To Our Investors and Friends,
The S&P 500 Index began the first month of 2023 up 6.2%, a great start to the new year after such a difficult 2022. Oil finished the month at $79 a barrel, the first down month year-over-year in almost three years. The 10-year Treasury bond dropped 36 basis points in January to 3.5%, while short-term rates fell 20 basis points, ending at 69 basis points above the 10-year. Expectations for both moderating inflation and the end of Federal Reserve rate hikes are encouraging investors to take on a bit more risk. Small cap indexes took the lead early in the year as both the Bloomberg 2000 Growth Index and Bloomberg 2000 Value Index increased by 10.3%. The Bloomberg 1000 Growth Index rose 7.5%. Large value stocks lagged as investors sold off staples, pharmaceuticals and utilities to make room for growth stocks that were shed over the last two years. The Bloomberg 1000 Value Index increased 5.0% in the month.
We believe the early gains experienced in growth stocks this year is the market’s recognition that these companies will take profitability more seriously in 2023 than in the past. The market has made it clear to both company management and investors that in the new era of tighter monetary policy, companies should prioritize positive earnings over top-line growth. Ultimately, the market favors a combination of strong revenue growth and even stronger cash flow growth. Growth stocks that are either not producing positive free cash flow or only moderately so have been sold off aggressively in the past two years, often falling 50-95% off their highs. We believe this “punishment” has hastened their focus on profitability faster than anticipated and investors are likely to see the results of corporate cost control efforts as 2023 progresses.
The best companies have natural operating leverage that reveals itself once businesses reach a certain size. Profitability usually then explodes higher for years, surprising investors along the way, typically fueling higher stock prices. As seen in the following chart, once Tesla began to leverage its corporate overhead and factory expenses, profitability followed even as it expanded its factory footprint and investments in Artificial Intelligence and proprietary battery technology.
What is not appreciated by many market participants, especially quantitative funds and passive indexes, is that a young business has some amount of fixed costs to cover (corporate headquarters and staff, public company costs and investments that help create a corporate identity and culture) before being profitable. More mature businesses that went public decades ago benefited from this operating leverage boost many years ago, and so do not have the same opportunity. Once these young companies can comfortably cover these costs, operating leverage generally is much greater than the market anticipates. This past year, most companies shed unnecessary expenses, and projects with little expected return for years and made efforts to make their people more efficient - often including layoffs. This set the stage for greater profitability in the growth space this year, which likely helps bring investors back to the group.
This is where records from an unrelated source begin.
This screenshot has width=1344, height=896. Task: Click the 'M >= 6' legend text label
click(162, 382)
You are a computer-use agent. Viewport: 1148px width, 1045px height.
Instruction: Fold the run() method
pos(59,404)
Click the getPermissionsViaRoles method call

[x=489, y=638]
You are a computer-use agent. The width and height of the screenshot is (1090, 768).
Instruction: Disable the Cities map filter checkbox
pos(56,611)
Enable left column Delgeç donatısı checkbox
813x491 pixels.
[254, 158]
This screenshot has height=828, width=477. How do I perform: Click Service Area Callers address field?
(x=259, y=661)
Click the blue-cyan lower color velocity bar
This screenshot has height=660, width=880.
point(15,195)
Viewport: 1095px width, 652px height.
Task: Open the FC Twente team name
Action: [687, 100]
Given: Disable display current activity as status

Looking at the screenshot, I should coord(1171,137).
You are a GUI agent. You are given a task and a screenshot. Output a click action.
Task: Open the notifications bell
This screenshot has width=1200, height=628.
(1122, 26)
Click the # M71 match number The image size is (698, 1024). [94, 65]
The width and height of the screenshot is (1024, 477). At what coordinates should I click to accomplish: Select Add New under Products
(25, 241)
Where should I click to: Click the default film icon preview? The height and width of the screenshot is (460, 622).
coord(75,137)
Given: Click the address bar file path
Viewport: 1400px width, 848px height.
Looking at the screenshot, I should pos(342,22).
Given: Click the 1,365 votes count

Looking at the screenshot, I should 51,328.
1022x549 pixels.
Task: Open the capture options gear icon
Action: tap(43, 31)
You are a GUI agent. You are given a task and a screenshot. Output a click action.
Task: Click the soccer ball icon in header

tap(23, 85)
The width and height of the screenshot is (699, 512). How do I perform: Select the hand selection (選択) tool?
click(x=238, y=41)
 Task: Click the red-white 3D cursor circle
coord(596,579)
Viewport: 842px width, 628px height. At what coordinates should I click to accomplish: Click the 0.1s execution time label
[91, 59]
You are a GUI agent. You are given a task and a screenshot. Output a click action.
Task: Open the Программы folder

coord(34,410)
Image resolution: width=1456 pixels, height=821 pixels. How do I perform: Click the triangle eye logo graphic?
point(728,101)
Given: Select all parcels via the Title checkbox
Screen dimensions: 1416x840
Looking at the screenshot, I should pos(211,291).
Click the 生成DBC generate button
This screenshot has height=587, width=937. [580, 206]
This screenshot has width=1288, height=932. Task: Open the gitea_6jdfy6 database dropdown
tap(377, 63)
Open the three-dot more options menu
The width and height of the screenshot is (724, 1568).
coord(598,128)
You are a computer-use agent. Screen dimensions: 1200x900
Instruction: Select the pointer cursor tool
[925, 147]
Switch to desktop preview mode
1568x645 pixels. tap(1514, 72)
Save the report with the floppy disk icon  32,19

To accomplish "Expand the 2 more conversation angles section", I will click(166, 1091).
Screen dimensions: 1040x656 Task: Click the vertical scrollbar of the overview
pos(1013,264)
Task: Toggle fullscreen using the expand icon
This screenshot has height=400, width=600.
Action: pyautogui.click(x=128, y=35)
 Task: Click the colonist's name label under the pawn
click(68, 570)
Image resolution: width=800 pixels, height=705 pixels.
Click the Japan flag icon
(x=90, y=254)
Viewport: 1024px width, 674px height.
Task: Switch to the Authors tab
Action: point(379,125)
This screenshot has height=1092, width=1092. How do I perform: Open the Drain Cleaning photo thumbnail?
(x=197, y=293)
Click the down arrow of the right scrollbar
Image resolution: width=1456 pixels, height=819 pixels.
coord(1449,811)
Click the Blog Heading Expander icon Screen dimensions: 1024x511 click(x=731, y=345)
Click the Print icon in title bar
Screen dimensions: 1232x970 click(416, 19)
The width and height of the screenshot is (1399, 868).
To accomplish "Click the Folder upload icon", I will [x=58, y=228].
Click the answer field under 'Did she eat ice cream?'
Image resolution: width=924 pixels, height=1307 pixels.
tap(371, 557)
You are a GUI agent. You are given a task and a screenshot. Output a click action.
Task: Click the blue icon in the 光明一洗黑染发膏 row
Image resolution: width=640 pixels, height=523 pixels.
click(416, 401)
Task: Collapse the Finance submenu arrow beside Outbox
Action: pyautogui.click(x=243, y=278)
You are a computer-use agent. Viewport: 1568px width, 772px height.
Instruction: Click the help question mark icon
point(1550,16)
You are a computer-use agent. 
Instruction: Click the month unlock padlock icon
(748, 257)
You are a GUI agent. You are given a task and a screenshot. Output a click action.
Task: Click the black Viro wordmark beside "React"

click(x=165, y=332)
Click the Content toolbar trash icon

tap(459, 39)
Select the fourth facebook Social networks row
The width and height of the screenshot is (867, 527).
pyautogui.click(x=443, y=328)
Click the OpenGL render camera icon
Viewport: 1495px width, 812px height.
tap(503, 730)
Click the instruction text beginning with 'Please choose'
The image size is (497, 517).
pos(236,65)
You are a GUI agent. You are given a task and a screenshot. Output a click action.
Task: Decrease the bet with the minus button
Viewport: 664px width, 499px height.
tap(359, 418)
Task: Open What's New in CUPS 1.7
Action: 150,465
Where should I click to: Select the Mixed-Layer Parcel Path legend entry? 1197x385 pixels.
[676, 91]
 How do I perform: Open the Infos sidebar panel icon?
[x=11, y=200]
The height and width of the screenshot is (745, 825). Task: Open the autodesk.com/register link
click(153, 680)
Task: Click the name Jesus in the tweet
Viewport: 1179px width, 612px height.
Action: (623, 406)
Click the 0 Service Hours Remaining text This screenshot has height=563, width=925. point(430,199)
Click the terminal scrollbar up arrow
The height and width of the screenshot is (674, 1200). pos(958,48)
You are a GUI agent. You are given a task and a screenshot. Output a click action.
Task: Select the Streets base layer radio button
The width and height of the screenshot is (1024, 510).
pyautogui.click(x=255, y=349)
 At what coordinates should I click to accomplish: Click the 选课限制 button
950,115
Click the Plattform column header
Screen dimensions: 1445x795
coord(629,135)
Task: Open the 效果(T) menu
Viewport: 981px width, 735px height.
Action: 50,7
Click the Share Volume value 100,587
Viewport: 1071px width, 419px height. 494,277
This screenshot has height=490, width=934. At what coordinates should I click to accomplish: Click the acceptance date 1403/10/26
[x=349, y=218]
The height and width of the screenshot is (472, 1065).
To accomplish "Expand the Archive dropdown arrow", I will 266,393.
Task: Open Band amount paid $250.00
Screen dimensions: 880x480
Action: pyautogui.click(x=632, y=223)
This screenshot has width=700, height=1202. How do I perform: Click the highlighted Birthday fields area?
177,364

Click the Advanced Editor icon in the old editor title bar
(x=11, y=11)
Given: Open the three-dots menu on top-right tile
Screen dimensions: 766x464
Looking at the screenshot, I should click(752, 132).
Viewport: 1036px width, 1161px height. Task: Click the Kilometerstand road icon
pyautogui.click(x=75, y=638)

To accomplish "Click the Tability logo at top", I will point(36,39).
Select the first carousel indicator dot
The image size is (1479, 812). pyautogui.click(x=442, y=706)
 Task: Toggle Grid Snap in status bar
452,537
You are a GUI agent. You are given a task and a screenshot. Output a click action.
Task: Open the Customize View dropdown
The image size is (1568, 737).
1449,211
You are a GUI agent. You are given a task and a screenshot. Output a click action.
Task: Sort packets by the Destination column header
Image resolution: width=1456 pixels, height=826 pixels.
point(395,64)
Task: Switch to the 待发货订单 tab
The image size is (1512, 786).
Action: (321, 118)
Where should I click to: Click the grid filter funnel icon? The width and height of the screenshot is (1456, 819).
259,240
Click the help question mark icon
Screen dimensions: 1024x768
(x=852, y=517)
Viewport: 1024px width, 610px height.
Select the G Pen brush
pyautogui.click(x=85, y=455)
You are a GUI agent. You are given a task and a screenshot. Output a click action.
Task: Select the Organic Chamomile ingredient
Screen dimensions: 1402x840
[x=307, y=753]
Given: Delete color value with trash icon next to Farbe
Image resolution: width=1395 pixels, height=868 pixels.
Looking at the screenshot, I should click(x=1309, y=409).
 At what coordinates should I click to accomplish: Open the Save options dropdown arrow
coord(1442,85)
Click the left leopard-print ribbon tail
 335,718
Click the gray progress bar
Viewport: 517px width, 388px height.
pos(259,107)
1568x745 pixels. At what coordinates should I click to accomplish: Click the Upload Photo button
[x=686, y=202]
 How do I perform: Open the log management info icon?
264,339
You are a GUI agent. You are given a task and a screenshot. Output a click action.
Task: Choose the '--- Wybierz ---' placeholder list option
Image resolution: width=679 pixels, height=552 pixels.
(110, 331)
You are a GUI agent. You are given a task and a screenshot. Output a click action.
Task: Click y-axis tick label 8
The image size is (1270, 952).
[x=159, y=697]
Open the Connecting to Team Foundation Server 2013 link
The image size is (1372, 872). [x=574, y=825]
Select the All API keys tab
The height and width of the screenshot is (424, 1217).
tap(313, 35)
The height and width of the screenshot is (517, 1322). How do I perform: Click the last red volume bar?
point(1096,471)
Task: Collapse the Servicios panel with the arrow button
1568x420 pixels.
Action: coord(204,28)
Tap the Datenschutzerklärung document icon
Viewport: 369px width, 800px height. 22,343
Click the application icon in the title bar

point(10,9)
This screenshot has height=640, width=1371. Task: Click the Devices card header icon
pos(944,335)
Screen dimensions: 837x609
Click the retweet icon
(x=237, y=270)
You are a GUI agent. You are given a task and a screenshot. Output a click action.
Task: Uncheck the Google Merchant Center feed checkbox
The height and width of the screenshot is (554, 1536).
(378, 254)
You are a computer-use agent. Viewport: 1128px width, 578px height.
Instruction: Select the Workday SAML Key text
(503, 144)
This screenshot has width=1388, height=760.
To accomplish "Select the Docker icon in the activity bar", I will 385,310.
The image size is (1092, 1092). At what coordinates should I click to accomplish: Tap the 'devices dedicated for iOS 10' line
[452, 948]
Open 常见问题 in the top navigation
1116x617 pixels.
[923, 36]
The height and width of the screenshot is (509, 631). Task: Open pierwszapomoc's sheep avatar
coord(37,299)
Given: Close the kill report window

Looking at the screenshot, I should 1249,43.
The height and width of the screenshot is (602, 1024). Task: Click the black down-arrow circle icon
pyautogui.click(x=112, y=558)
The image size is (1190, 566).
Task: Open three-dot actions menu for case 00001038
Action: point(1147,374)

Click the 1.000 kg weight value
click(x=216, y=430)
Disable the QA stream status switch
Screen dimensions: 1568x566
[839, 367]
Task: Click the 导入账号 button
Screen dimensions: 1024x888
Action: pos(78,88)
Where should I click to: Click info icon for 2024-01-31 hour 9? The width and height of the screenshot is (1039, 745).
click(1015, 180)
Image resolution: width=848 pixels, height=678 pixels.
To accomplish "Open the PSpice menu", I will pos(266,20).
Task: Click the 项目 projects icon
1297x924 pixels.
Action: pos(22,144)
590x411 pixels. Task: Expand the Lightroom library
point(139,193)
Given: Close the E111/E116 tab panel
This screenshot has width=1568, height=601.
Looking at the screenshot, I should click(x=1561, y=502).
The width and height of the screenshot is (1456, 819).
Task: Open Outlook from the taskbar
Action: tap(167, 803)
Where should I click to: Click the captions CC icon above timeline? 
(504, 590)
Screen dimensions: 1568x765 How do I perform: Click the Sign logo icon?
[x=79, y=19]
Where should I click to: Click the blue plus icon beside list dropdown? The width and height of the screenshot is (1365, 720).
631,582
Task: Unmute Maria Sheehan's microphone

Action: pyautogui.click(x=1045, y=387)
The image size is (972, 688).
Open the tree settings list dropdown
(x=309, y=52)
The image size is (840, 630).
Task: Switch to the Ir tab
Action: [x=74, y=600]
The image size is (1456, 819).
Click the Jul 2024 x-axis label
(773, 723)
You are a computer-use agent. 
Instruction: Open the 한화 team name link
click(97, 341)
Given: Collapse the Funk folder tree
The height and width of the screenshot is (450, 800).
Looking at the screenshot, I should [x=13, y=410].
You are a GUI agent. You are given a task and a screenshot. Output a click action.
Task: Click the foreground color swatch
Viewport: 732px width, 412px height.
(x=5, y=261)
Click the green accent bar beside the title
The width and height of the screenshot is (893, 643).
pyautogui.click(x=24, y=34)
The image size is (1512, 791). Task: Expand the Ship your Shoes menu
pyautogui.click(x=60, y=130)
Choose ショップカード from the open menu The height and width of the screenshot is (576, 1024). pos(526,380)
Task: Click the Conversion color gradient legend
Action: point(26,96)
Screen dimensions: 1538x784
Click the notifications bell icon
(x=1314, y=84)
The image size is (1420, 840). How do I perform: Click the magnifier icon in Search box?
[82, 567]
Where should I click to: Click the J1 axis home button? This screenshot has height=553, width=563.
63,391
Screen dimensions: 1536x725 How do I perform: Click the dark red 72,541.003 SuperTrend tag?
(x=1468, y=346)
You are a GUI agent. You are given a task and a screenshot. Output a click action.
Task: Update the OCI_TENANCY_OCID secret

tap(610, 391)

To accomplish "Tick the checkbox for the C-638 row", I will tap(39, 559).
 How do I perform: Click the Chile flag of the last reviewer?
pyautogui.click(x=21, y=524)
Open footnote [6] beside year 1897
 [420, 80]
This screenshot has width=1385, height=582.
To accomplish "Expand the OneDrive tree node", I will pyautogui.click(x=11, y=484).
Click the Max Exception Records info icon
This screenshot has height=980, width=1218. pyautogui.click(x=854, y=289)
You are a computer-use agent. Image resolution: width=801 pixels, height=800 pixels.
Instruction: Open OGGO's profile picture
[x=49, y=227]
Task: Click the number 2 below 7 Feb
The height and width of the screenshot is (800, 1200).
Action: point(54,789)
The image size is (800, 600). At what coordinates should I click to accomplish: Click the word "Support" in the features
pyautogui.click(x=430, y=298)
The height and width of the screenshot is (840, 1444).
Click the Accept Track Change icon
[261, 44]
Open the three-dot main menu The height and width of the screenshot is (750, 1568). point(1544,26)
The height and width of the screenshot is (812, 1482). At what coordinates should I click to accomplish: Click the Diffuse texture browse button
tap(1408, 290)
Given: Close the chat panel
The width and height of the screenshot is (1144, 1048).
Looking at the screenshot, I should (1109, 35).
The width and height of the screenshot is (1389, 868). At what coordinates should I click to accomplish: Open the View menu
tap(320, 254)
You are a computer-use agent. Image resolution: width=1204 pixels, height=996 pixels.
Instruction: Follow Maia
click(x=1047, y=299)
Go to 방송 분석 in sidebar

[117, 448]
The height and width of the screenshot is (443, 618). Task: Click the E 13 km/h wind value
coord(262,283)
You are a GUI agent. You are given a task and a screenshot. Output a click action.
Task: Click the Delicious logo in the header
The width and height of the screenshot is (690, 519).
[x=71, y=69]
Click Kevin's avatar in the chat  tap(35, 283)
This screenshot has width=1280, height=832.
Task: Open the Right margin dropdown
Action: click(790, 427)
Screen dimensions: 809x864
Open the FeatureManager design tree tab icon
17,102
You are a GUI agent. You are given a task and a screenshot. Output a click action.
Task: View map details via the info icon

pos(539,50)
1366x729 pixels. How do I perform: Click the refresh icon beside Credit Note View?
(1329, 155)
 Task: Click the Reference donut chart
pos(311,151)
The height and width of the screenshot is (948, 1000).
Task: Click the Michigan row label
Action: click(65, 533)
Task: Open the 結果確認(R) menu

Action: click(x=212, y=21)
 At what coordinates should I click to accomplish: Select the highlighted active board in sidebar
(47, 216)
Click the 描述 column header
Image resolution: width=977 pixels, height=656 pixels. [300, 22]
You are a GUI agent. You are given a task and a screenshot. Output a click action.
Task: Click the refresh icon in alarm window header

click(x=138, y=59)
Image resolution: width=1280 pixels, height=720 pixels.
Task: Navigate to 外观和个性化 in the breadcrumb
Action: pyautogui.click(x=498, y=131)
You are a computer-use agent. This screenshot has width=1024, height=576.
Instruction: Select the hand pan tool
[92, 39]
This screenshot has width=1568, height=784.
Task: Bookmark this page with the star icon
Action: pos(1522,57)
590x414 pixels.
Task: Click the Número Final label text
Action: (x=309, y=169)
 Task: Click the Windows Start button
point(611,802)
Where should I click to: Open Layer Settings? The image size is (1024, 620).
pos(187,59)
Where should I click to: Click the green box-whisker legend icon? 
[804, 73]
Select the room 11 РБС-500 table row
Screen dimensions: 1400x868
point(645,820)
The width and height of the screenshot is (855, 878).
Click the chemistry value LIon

Kingsland Investments has always focused on finding what we believe to be the best new businesses the stock market has to offer. Our search starts with identifying companies with high, sustainable revenue growth and high gross margins, elements generally present in great companies. Once the companies reach a critical mass, high gross margins are translated into higher operating margins than most believe would be possible. It is this underappreciated earnings power that ultimately drives the stocks of these companies to much higher levels.
All the best to you,
Arthur K. Weise, CFA
The views expressed are those of Kingsland Investments as of February 1, 2023, and are not intended as investment advice or recommendation. For informational purposes only. Investments are subject to market risk, including the loss of principal. Past performance does not guarantee future results. The stocks mentioned are for illustrative purposes only and are not a recommendation to buy or sell. There can be no assurances that any of the trends described herein will continue or will not reverse. Past events and trends do not imply, predict or guarantee, and are not necessarily indicative of future events or results. Investors cannot invest directly in an index.